Insight Guided Tours
The Insightsoftware.com public Guided Tours are very popular and enable visitors to see our collection on days when the Museum is busy with educational and other groups.
To book a place on a tour: you can book in advance online or buy a ticket as soon as you arrive at Block H (The National Museum of Computing) on Bletchley Park. Tickets are usually on sale from 12 noon. Places are limited to 16 people, so on-line advance booking is recommended. The cost is £12.50 (concessions £10).
The Tours last about 2 hours and gives a tour around all of the Museum from Colossus onwards. Much of what is on display actually works, and our guides describe how the computers were used, tell anecdotes on their design and operation, and operate some of the equipment.
The Tours are designed for adults and is a walking tour packed with information, but with little opportunity for hands-on with the exhibits (that's best on days when the Museum is fully open to the public). Consequently, it is not really suitable for children under 11. Families with young children are advised to visit when the Museum is fully open – Saturday and Sunday afternoons, Thursday afternoons and public holidays – then there are opportunities to have hands-on access to many computers.
If you wish to make a booking for a group of 8 or more, we recommend that you contact firstname.lastname@example.org to discuss the possibilities of a private tour.
TNMOC hosts organised educational visits from schools and educational establishments which are suitable for young people of all ages.
Tour Guide Profiles
Robert Dowell is an author of two SciFi books and has always been fascinated with Technology and Science Fiction. As a qualified Interior and Product Designer, he has a love of Artistic and creative pursuits. He has spent 20 years in the IT industry, before joining TNMOC in 2011 to became a guide for the Public and Educational tours. Over the past four years he has read extensively about computing history to gain a wide knowledge and understanding of the computing industry, past and present. Robert is a naturally inquisitive person, always looking for more than just a simple reason for something to exist. Most of this can of course be laid at the door of his personal hero, the technology writer and presenter James Burke, who was responsible for the late 1970's outstanding BBC TV series Connections.
Robert has three mottoes in his life: 1 For ultimate happiness, follow your heart and let your brain figure it out.
2 Nothing is as simple as it at first seems and is never as complex as we would like to believe.

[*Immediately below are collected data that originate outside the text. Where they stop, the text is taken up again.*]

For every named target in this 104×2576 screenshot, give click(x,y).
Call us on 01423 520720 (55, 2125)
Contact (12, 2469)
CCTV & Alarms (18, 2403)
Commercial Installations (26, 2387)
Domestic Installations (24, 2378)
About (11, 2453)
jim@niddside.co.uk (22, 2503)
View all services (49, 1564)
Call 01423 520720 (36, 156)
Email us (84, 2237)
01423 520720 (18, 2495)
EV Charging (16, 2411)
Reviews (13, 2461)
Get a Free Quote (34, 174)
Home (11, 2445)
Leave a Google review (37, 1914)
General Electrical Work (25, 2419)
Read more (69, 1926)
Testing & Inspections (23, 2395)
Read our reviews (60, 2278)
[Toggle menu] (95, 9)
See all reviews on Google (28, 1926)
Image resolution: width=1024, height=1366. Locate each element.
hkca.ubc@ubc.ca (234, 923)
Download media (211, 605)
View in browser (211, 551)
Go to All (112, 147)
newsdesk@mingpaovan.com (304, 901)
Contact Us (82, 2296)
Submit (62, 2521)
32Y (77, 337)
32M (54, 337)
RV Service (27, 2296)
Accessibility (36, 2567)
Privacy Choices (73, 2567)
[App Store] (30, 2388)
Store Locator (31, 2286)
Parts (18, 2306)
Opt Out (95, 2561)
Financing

3 Everything exists for a reason.
Philip Catterall's career to date has spanned most of the technology on display at TNMOC and he has experienced it from many perspectives from training and business analysis to operations and systems design. He even worked in Block H long before TNMOC arrived and in a time when the history of Bletchley Park was still under security wraps. In the1980s, Philip designed and developed training courses to help convert BT engineers from analogue to the new digital systems and later was responsible for the design and development of corporate scale training, pricing and billing systems. He is fascinated to see echoes of earlier technologies on display at TNMOC still evident in systems today and ruefully wishes he had had knowledge of the principles of those earlier systems such as the 1950s LEO approach to costing methods! Philip's more recent work on systems and contract management in health and social care has steered him in the direction of using cheap and powerful 21st century technology to find ways of making music accessible for people with disabilities. He feels that with devices like the Raspberry Pi and the Arduino, it is as exciting today to take up computing science as it was in the 1980s.
During his career Sheridan Williams has actually used lots of the computers now on display in the Museum, so he will have lots of first-hand anecdotes to tell throughout his tours! Sheridan began his career in 1967 as a rocket-scientist with the MoD using a Ferranti Mk.1 and PACE analogue computer to model the flight of rockets. After 10 years he became a senior lecturer in computer science using Elliott and ICL computers. He helped launch Personal Computer World magazine in the 1980s and was their equipment reviewer and computer agony uncle on its "Computer Answers" pages. He was also a co-founder of BEEBUG, the user group for the BBC micro and later Acorn's RISC computers. Sheridan is also a Fellow of the Royal Astronomical Association and was Director of the BAA's Computing Section for several years, compiling their annual handbook, and leads astronomical tours all over the world. He has even found time to be a successful rally driver winning several championships.